------ TEXTO CITADO

Ode ao largo Dois de Julho

André Pomponet - 01 de Março de 2018 | 17h 18
Ode ao largo Dois de Julho

Se há um local que espelha o soteropolitano médio, aquele que desempenha funções intermediárias – o comerciário, o assistente administrativo, o barnabé do funcionalismo público, o comerciante modesto, o pacato pai de família, o apreciador da cervejinha e do bate-papo – esse lugar é o largo Dois de Julho, no coração da capital baiana. Mas não só ele: o camelô, o ambulante, o biscateiro, o desempregado e até a malandragem arisca identifica-se com aquelas ruas estreitas que descambam defronte à Baía de Todos os Santos.

O largo Dois de Julho é plural: há, ali, o sujeito com jeitão conservador, prestando serviços com sua pasta de documentos debaixo do braço; há o vendedor de arranjos de flores e de móveis de vime, há o comerciante sisudo, o “flanelinha” com sua ginga, a pacata dona-de-casa com suas compras e os intelectuais e os artistas que, nos finais de semana, povoam os bares das redondezas com suas conversas, gestos e trajeitos.

O ir-e-vir é incessante: há quem acabou de desembarcar do subúrbio para prestar um serviço, comprar alguma coisa, aventurar um biscate; há os idosos – saudosos dos tempos antigos, quando a quietude amansava os espíritos – sentados pelos bancos; circulam os assíduos frequentadores do centro da metrópole, assim como os visitantes esporádicos que vieram da longínqua Itapuã ou da distante Cajazeiras.

Comerciantes cumprimentam fregueses habituais, lançam olhares desconfiados para a malandragem andrajosa, examinam os transeuntes farejando potenciais clientes. Padarias, mercadinhos e armarinhos misturam-se aos letreiros chamativos dos hotéis que insinuam as potenciais aventuras amorosas que espreitam as redondezas.

------------

TAREFAS A FAZER:
• a. Transcreva o trecho do texto sobre o largo Dois de Julho que vai de "O largo Dois de Julho é" até "gestos e trajeitos.", incluindo essas palavras.
• b. Escreva a continuação do texto sobre o largo Dois de Julho a partir da última frase mostrada.

------ DADOS BRUTOS

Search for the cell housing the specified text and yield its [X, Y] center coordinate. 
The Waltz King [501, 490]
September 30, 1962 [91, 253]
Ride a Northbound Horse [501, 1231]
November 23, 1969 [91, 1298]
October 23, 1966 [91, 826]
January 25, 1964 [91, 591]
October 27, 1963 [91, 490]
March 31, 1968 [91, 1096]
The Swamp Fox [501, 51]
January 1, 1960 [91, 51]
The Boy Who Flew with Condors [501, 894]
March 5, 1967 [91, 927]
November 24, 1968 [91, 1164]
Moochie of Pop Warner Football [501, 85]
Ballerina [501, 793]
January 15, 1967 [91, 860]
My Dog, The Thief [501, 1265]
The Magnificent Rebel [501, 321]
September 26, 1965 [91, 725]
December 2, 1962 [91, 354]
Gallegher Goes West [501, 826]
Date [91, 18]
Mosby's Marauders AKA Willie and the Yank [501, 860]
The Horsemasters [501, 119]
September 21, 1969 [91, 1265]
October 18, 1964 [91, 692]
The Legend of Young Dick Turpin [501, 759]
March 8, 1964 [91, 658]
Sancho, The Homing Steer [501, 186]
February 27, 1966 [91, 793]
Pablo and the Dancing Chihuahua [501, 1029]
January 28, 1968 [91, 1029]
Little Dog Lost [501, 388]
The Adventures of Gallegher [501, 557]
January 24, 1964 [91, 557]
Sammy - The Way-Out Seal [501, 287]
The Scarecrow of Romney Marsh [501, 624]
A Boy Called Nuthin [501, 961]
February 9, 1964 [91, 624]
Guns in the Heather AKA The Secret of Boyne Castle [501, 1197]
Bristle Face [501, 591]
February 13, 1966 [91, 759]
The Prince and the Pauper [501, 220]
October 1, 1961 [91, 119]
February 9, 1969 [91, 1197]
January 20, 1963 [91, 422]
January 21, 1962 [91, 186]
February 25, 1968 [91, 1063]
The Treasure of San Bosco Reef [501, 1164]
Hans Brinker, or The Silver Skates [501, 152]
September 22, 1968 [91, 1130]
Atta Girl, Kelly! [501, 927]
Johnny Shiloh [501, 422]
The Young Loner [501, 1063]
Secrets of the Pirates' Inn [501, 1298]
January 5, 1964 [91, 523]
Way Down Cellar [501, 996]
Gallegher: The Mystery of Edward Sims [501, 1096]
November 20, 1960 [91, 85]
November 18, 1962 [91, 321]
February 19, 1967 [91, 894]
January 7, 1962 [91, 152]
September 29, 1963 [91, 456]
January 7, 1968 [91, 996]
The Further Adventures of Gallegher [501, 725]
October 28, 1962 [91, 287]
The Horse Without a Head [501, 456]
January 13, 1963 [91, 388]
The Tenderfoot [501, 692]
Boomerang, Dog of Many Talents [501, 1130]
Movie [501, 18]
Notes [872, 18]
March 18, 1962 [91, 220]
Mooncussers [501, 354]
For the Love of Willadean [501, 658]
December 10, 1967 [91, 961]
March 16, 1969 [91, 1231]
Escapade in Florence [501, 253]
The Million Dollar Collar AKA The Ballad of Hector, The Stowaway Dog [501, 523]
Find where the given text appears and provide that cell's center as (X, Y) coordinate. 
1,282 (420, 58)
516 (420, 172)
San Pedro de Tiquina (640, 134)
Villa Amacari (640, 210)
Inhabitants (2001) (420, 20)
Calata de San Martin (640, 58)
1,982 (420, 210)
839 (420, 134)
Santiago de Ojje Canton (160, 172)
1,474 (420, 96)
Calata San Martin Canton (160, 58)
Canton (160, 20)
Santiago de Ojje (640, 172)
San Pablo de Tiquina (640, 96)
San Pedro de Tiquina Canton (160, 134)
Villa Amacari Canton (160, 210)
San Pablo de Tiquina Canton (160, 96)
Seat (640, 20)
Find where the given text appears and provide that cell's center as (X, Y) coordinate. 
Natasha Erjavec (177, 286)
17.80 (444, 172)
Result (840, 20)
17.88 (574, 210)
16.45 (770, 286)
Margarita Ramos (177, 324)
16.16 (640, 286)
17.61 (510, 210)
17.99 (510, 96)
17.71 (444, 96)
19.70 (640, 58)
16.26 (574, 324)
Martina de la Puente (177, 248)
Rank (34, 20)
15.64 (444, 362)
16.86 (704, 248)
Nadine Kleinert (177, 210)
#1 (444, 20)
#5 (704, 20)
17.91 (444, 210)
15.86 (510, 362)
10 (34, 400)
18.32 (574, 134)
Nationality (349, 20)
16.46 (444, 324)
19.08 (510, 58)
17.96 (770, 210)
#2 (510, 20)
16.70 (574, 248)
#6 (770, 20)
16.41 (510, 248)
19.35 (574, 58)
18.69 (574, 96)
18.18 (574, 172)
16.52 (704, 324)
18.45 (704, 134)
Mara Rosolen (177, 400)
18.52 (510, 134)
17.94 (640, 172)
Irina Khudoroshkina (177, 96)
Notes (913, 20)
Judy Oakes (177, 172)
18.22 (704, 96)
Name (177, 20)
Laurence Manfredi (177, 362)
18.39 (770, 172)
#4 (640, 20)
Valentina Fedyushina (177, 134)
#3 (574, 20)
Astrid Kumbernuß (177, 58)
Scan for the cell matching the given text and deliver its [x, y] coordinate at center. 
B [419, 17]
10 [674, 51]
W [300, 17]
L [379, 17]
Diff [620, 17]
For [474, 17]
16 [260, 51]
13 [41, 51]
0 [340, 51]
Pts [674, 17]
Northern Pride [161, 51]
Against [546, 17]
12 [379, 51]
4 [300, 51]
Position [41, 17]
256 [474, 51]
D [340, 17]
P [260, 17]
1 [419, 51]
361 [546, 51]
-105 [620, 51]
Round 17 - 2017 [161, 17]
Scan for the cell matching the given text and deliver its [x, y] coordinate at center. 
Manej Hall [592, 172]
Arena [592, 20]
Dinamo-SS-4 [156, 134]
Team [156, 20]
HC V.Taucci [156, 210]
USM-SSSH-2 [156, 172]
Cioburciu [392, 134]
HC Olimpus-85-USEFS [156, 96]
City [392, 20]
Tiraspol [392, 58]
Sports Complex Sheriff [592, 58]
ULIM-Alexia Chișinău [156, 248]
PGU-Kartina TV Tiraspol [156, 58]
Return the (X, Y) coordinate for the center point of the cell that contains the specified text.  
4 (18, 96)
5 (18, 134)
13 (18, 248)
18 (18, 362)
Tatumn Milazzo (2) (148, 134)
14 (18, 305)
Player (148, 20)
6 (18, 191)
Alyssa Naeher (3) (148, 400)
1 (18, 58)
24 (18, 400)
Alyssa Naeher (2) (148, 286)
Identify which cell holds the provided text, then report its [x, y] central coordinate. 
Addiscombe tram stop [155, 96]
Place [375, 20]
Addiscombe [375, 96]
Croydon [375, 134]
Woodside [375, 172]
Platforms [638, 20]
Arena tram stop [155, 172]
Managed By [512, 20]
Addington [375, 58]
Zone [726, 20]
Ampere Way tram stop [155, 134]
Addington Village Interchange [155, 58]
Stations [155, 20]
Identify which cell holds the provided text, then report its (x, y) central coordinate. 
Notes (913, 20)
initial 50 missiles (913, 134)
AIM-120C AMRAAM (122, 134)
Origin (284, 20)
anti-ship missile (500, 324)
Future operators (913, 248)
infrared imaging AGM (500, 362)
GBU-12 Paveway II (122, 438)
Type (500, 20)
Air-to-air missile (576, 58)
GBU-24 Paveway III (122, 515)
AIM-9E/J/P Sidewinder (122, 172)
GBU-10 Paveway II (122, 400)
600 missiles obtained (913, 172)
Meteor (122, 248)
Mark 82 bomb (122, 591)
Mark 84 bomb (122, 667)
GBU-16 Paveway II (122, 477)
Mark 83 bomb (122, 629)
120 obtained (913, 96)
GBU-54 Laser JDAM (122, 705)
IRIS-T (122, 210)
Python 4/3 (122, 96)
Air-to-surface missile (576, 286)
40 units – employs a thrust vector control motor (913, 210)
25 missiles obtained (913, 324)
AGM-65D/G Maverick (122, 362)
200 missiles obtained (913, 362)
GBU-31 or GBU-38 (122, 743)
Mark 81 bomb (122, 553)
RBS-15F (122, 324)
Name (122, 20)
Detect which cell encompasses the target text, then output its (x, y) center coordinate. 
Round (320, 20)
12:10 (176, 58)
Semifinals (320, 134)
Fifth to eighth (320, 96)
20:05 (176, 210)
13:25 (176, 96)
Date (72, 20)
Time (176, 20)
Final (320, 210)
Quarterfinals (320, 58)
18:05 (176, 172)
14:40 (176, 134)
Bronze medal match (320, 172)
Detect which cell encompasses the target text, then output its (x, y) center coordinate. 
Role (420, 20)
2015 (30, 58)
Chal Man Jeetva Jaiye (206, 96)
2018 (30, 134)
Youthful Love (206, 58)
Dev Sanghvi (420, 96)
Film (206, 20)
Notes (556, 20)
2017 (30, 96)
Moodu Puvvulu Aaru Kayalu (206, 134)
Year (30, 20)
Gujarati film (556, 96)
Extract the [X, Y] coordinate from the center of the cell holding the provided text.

------------

RESPOSTAS POR TAREFA:
• a.
O largo Dois de Julho é plural: há, ali, o sujeito com jeitão conservador, prestando serviços com sua pasta de documentos debaixo do braço; há o vendedor de arranjos de flores e de móveis de vime, há o comerciante sisudo, o “flanelinha” com sua ginga, a pacata dona-de-casa com suas compras e os intelectuais e os artistas que, nos finais de semana, povoam os bares das redondezas com suas conversas, gestos e trajeitos.

• b.
Dia

Às primeiras horas da manhã o Dois de Julho desperta, sonolento, restabelecendo-se de sua noite e de seus pecados. Gente com compromisso passa apressada, estudantes fazem estardalhaço mas adiantam-se para a escola, os orientais silenciosos vão levantando portas corrediças, exibindo os bibelôs baratos que atravessaram o planeta. Pelo meio da manhã o movimento se intensifica e o cheiro da comida vai se espalhando pelos arredores, capturando os passantes mais distraídos.

Tabuletas variadas exibem cardápio robusto para quem entra vindo ali da rua Carlos Gomes: mocofato, sarapatel, rabada com pirão e agrião, feijoada, cozido com uma infinidade de legumes, além do acarajé e do abará, de aroma inconfundível, que figuram nas preferências de quem vai, antes, saborear uma cervejinha, mesmo nas sisudas manhãs de segunda-feira. Aqui ou ali, o yakisoba dos orientais se insinua, demarcando terreno.

Homens e mulheres – espalhafatosos, ruidosos, alegres, negros em sua maioria – espalham-se por mesas e cadeiras, celebrando as refeições com apetite ostensivo. Há quem, atarefado, belisque o frango grelhado do prato-feito barato e suba, apressado, pelas ruas do Cabeça ou da Forca. Uns aproveitam para a aposta na loteria ou no bicho, mentalizando sua crença com fé solene. Onipresentes, os vendedores de bugigangas contrabandeadas circulam com desenvoltura entre quem almoça.

Antes do meio da tarde a multidão se desarranja: a trégua do almoço se extingue e vão desaparecendo aos magotes, subindo em direção à Piedade, às Mercês ou aos Aflitos, retornando para o São Bento ou para a Praça Castro Alves. Quem circula anseia pelo frescor das sombras, que vão se multiplicando à medida que o sol mergulha por trás do horizonte de concreto cinza, em direção às imaginadas águas azuladas da Baía de Todos os Santos.

Noite

Quando o sol já tinge as fachadas dos prédios de uma cor alaranjada há uma trégua breve. Naquele instante, sobrevoam pombos encardidos e espectros depauperados pelas drogas vociferam, gesticulam, enérgicos, ameaçando as misteriosas sombras que os assustam. Mas passa: depois a fauna se renova, chega gente para os bares, para o aperitivo do fim da tarde, antes do retorno para casa.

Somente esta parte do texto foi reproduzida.